Somatic self-care shifts the focus slightly. Instead of asking “What should I be doing?” it asks,
“How does my body feel — and what does it need to feel safe?”
At its core, somatic self-care is about body awareness. It’s about noticing physical sensations, responding with care, and creating conditions where the nervous system can settle.
What Does “Somatic” Mean?
“Somatic” simply means relating to the body.
Somatic practices focus on physical sensations — breath, posture, muscle tension, temperature, movement — rather than thoughts alone.
This matters because stress doesn’t just live in the mind.
It lives in tight shoulders, shallow breathing, clenched jaws, and constant fatigue.
When the body doesn’t feel safe, it stays alert — even if everything looks “fine” on the outside.
Why Safety Comes Before Calm
The nervous system has one primary job: protection.
If it senses threat — emotional, physical, or environmental — it prioritises survival over rest.
This is why trying to “relax” can sometimes feel impossible.
The body can’t settle until it feels safe enough to do so.
Somatic self-care works by gently signalling safety through small, physical cues — rather than forcing calm through willpower.
How Somatic Self-Care Supports Emotional Wellbeing
When the body begins to feel safe, several things happen naturally:
- breathing slows
- muscle tension softens
- thoughts become clearer
- emotional responses feel more manageable
Over time, this builds resilience — not by pushing through stress, but by recovering from it more effectively.
Simple Somatic Practices to Try
You don’t need training or long sessions. Start small.
1. Grounding through touch
Place your feet firmly on the floor or your hands on a solid surface. Notice the pressure and support beneath you.
2. Gentle movement
Slow stretches, rolling your shoulders, or standing up and shaking out tension can help reset the body.
3. Breath awareness
Notice where your breath is — chest, ribs, belly — without trying to change it at first.
4. Temperature cues
Warmth often signals safety. A warm drink, blanket, or shower can be deeply regulating.
5. Sensory anchors
Familiar scents, calming sounds, or holding a grounding object can help the body settle quickly.
Even one of these practices can make a difference when used consistently.

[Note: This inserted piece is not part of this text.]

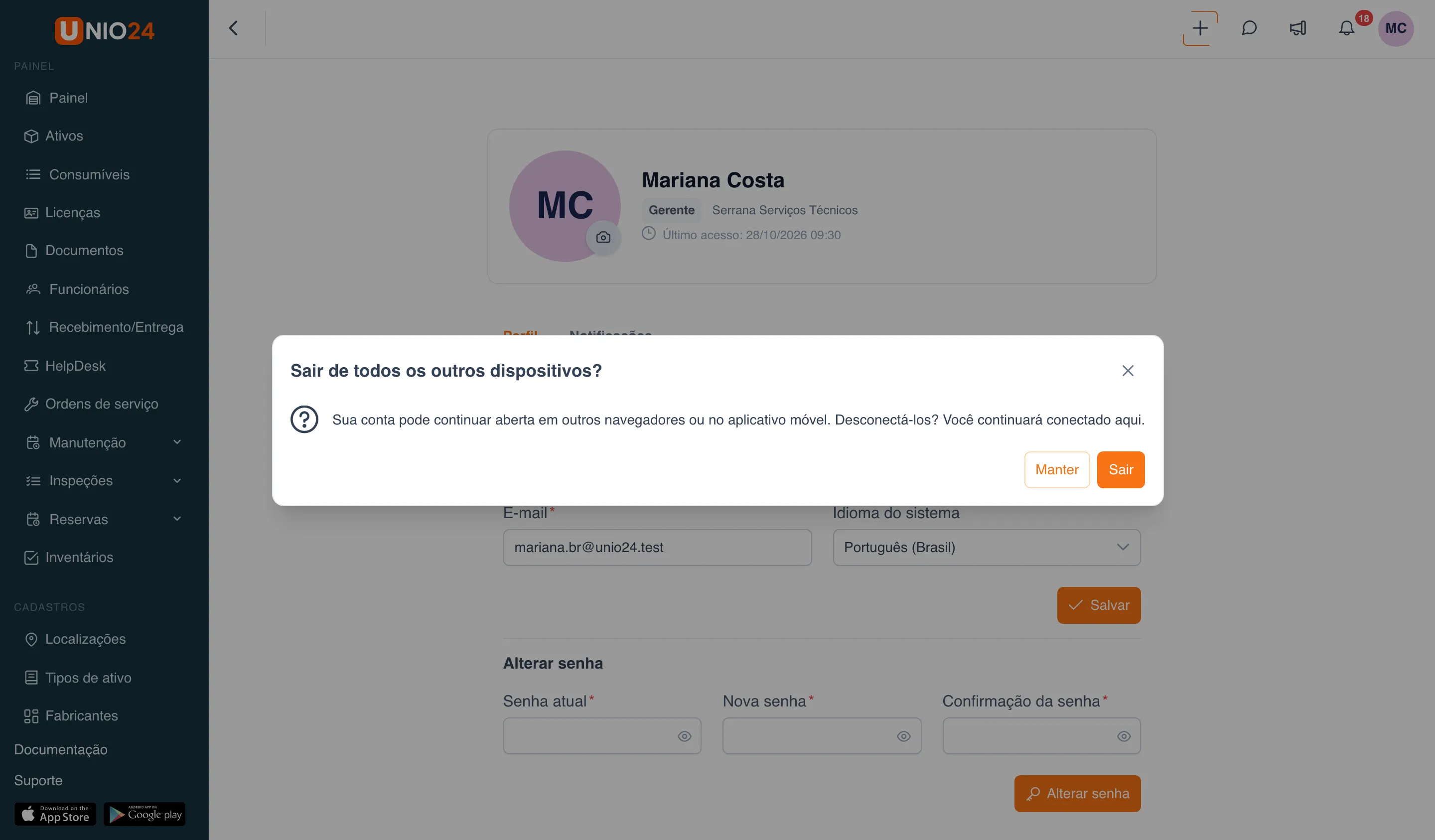Click the camera icon on profile avatar
Image resolution: width=1435 pixels, height=840 pixels.
(x=603, y=238)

Building a Somatic Self-Care Habit
Somatic care isn’t about fixing yourself.
It’s about listening — and responding kindly.
Choose one physical cue that feels supportive and return to it daily. Over time, your body learns that relief is available, and calm becomes easier to access.
Final Thought
Feeling safe in your body isn’t a luxury — it’s the foundation of emotional wellbeing.
When safety comes first, everything else becomes more possible.
Care for the body, and the mind will often follow.